22 September 2008

The Little French Elephant

Adam Gopnik wrote an appreciation of the Babar books in the New Yorker, on the occasion of an exhibit of Jean and Laurent de Brunhoff's illustrations at the Morgan Library and Museum in New York. That article is happy evidence that I'm not the only reader who spots national portraits in children's literature. (Of course, Gopnik's own children's fantasy novel, The King in the Window, was de trop about Frenchness.)

Gopnik writes:

All children’s books take as their subject disorder and order and their proper relation, beginning in order and ending there, but with disorder given its due. In our century, different ideas of order have been represented in children’s literature by a city or a country.

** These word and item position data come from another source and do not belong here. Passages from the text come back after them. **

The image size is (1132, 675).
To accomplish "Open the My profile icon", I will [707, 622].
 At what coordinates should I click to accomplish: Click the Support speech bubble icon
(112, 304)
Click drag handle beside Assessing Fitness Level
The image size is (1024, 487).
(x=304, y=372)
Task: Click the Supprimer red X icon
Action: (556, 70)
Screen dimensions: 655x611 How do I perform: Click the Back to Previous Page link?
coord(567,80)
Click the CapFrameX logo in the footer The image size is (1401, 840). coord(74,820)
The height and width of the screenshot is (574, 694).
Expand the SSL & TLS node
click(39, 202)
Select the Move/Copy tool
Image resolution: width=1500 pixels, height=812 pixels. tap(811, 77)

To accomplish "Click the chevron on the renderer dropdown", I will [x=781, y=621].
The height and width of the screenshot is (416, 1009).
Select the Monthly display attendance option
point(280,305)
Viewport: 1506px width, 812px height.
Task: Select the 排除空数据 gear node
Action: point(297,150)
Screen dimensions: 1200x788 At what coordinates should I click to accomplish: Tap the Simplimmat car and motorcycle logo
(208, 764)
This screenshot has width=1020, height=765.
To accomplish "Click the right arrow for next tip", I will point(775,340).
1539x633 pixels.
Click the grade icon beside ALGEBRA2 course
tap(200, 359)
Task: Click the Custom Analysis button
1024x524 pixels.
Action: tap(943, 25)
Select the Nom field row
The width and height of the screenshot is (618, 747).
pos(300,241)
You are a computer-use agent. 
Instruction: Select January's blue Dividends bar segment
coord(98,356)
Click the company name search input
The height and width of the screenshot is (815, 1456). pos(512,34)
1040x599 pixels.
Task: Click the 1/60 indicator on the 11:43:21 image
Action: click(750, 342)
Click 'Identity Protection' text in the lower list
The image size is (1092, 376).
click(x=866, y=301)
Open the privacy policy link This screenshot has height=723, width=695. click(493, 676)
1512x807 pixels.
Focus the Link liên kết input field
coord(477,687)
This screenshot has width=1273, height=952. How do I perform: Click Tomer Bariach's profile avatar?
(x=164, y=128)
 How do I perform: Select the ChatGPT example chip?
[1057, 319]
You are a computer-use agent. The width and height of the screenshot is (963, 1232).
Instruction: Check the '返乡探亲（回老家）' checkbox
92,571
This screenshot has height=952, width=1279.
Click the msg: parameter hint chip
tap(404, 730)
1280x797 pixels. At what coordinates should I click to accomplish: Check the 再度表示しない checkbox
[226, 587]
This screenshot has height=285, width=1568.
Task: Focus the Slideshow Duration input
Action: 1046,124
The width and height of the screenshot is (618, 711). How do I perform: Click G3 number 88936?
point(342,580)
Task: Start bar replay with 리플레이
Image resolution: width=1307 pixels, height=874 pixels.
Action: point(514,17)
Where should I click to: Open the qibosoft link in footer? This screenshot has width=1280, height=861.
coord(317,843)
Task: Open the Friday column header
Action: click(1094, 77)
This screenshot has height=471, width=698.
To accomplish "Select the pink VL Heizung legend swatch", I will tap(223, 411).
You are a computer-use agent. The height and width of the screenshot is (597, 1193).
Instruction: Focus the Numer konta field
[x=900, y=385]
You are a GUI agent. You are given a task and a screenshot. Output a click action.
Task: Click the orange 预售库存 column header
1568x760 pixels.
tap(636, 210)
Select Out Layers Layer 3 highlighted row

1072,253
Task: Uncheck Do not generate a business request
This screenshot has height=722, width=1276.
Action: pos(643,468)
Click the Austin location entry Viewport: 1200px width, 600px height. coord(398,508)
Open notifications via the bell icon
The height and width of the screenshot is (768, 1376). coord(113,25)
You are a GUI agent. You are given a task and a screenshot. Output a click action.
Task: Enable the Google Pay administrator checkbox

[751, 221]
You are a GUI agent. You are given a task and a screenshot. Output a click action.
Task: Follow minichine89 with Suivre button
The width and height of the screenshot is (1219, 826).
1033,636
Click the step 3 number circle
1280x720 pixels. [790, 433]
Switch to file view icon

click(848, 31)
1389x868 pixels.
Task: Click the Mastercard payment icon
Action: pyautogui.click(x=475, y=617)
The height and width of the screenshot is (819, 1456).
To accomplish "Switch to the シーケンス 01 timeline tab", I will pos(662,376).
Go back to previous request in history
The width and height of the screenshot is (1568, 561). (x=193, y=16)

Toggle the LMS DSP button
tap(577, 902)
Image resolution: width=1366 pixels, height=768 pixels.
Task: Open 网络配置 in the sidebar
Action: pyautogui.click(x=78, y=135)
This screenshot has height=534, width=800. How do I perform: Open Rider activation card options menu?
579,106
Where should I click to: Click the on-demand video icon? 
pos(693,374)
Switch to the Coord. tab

The Mary Poppins stories, “Peter Pan,” “The Wind in the Willows,” and, in a slightly different way, “The Hobbit” all use an idea of England and, often, of London. Here order is internal, found at home, part of the natural world of the nursery and the riverbank; disorder lies beyond, at times threatening but more often beckoning as a source of joy and Dionysian possibility. . . . We escape the nursery for the disorder of the park.

The idea of Paris that one finds in the Babar books--or in the Madeline books--has another shape. Disorder is imagined as internal, psychological; the natural world is accepted as inherently coquin, “mean,” or potentially violent. Order needs to be created by constant infusions of education and city planning; it is a source of Apollonian pleasure. . . . Disorder is the normal mess of life, what rhinos like. Order is what elephants (that is, Frenchmen) achieve at a cost and with effort. To stray from built order is to confront the man with a gun.

Things are sorted differently in the children’s classics of New York. In “From the Mixed-Up Files of Mrs. Basil E. Frankweiler,” “The House on East 88th Street,” “Stuart Little,” “The Pushcart War,” and “Harriet the Spy,” neither order nor disorder is taken to be natural. The world of the books oscillates unpredictably between them, producing battles and freaks. The best we can find are small secret islands of order. Everything turns on the individual child and her ability to create a safe miniworld of her own within the big chaotic city.

In London, in children’s books, life is too orderly and one longs for the vitality of the wild; in Paris, order is an achievement, hard won against the natural chaos and cruelty of adult life; in New York, we begin most stories in an indifferent city and the child has to create a kind of order within it.

Each of these schemes reflects a history: the English vision being a natural consequence of a peaceful nation with a reformist history and in search of adventure; the French of a troubled nation with a violent history in search of peace; and the American of an individualistic and sporadically violent country with a strong ethos of family isolation and improvised rules.
After so many words, I'm sure some folks want a few pictures. The magazine's website offers an online slide show of some of Jean de Brunhoff's art.

ADDENDUM: Today's New York Times offers Edward Rothstein's review of the Babar show and another online slide show.